▶ [Required work]
Repeat everything from the line containing "At what coordinates" down to the end of the records below, leaving out the pictures.

* START *

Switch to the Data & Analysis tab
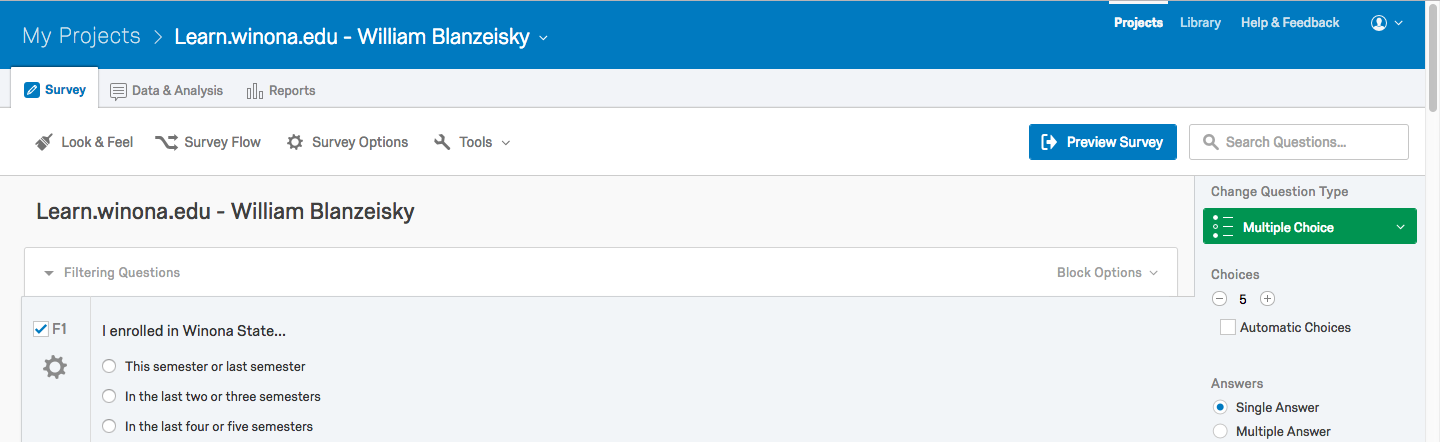The height and width of the screenshot is (442, 1440). coord(166,90)
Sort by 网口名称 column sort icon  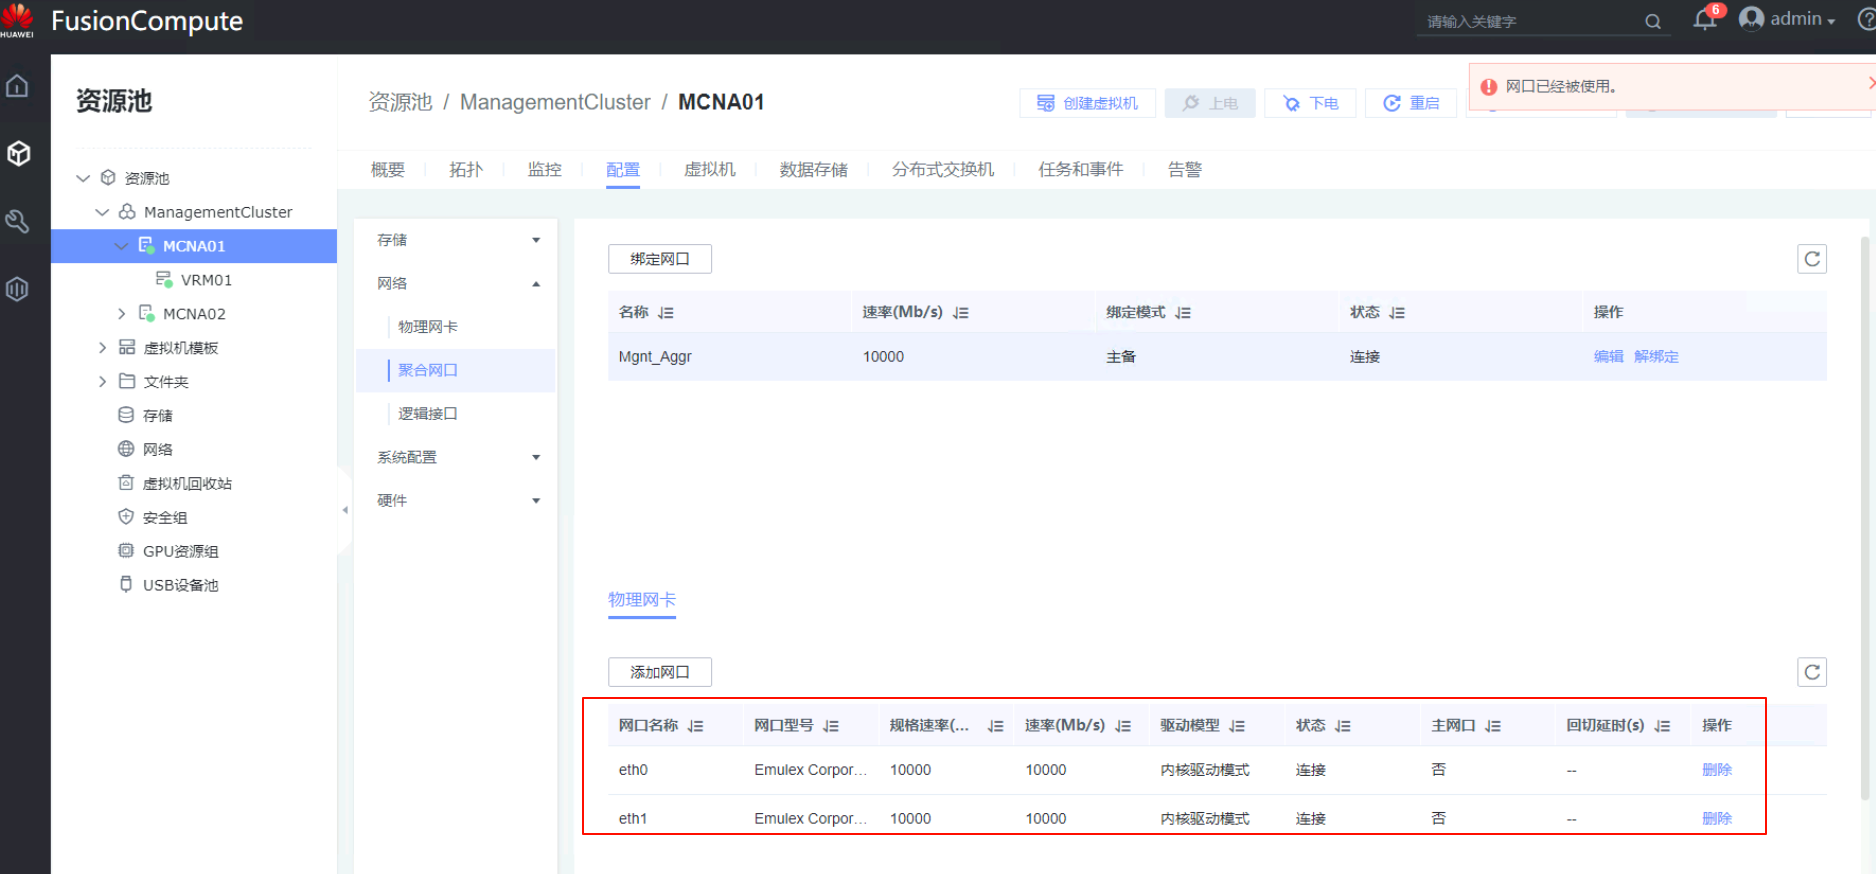coord(696,726)
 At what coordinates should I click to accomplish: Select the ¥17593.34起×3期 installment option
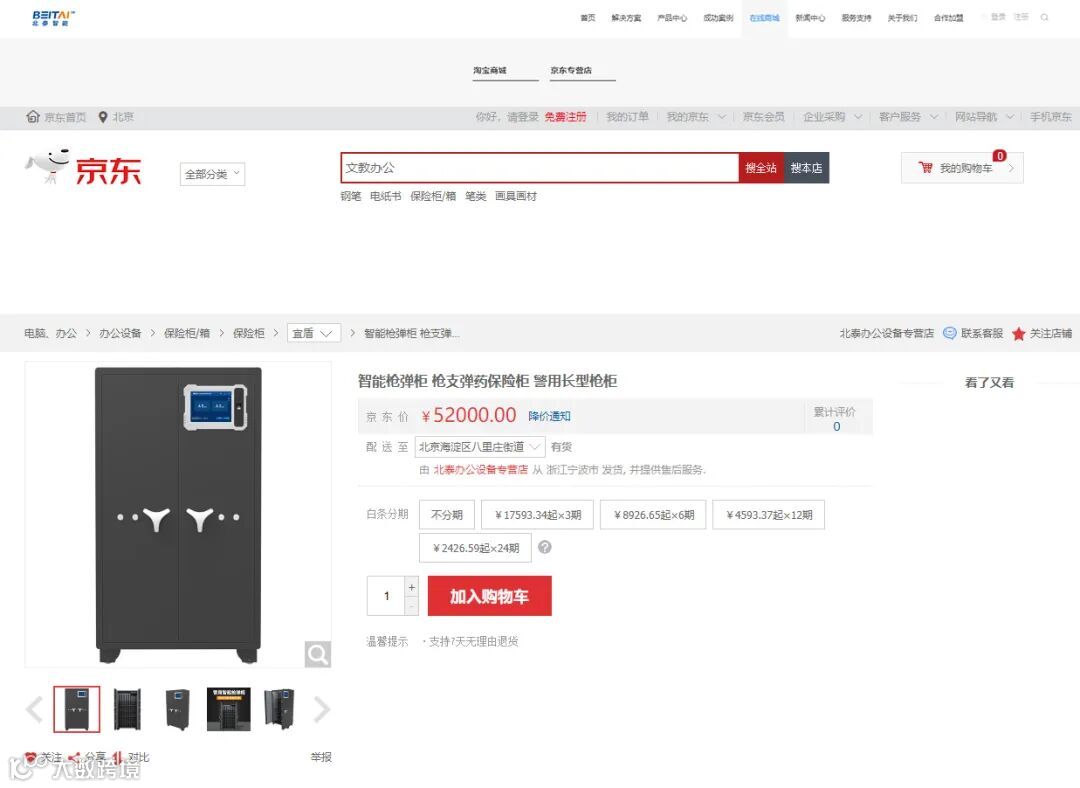pyautogui.click(x=537, y=515)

* END *

▶ [Solved exercise]
 At what coordinates should I click to accomplish: Select the ¥17593.34起×3期 installment option
pyautogui.click(x=537, y=515)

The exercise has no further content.